> **Stated problem**: In all of the records below, substitute "screen assistant" for every occurrence of "GUI agent", and reproduce the records with nothing else changed.

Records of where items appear
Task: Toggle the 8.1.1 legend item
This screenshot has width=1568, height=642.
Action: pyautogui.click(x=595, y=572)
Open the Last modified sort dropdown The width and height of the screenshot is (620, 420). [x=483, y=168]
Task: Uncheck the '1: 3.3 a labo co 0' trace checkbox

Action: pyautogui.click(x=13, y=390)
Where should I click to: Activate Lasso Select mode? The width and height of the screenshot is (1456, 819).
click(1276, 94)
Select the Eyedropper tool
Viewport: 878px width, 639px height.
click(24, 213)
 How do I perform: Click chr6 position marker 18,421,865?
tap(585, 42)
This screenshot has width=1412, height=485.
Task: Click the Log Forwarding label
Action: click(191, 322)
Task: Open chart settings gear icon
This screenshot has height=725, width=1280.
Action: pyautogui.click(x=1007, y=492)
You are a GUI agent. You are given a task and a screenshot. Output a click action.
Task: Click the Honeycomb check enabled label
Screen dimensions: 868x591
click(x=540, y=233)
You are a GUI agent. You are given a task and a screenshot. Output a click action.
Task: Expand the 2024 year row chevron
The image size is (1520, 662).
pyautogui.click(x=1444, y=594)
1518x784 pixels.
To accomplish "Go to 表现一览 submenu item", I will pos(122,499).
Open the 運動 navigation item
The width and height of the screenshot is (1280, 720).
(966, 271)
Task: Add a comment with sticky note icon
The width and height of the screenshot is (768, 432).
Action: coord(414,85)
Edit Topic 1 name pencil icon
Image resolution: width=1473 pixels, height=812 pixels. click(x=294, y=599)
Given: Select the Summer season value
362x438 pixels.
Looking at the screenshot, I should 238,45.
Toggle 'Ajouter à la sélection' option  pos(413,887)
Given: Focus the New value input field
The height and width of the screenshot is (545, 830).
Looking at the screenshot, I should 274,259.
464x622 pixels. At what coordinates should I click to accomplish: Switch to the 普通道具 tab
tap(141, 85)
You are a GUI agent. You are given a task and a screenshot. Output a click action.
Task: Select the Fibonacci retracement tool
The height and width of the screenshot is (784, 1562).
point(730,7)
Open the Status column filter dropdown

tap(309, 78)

> **Reply to the exercise**:
Task: Toggle the 8.1.1 legend item
This screenshot has width=1568, height=642.
Action: pyautogui.click(x=595, y=572)
Open the Last modified sort dropdown The width and height of the screenshot is (620, 420). [x=483, y=168]
Task: Uncheck the '1: 3.3 a labo co 0' trace checkbox

Action: pyautogui.click(x=13, y=390)
Where should I click to: Activate Lasso Select mode? The width and height of the screenshot is (1456, 819).
click(1276, 94)
Select the Eyedropper tool
Viewport: 878px width, 639px height.
click(24, 213)
 How do I perform: Click chr6 position marker 18,421,865?
tap(585, 42)
This screenshot has width=1412, height=485.
Task: Click the Log Forwarding label
Action: click(191, 322)
Task: Open chart settings gear icon
This screenshot has height=725, width=1280.
Action: pyautogui.click(x=1007, y=492)
You are a screen assistant. You are given a task and a screenshot. Output a click action.
Task: Click the Honeycomb check enabled label
Screen dimensions: 868x591
click(x=540, y=233)
You are a screen assistant. You are given a task and a screenshot. Output a click action.
Task: Expand the 2024 year row chevron
The image size is (1520, 662).
pyautogui.click(x=1444, y=594)
1518x784 pixels.
To accomplish "Go to 表现一览 submenu item", I will pos(122,499).
Open the 運動 navigation item
The width and height of the screenshot is (1280, 720).
(966, 271)
Task: Add a comment with sticky note icon
The width and height of the screenshot is (768, 432).
Action: coord(414,85)
Edit Topic 1 name pencil icon
Image resolution: width=1473 pixels, height=812 pixels. click(x=294, y=599)
Given: Select the Summer season value
362x438 pixels.
Looking at the screenshot, I should 238,45.
Toggle 'Ajouter à la sélection' option  pos(413,887)
Given: Focus the New value input field
The height and width of the screenshot is (545, 830).
Looking at the screenshot, I should 274,259.
464x622 pixels. At what coordinates should I click to accomplish: Switch to the 普通道具 tab
tap(141, 85)
You are a screen assistant. You are given a task and a screenshot. Output a click action.
Task: Select the Fibonacci retracement tool
The height and width of the screenshot is (784, 1562).
point(730,7)
Open the Status column filter dropdown

tap(309, 78)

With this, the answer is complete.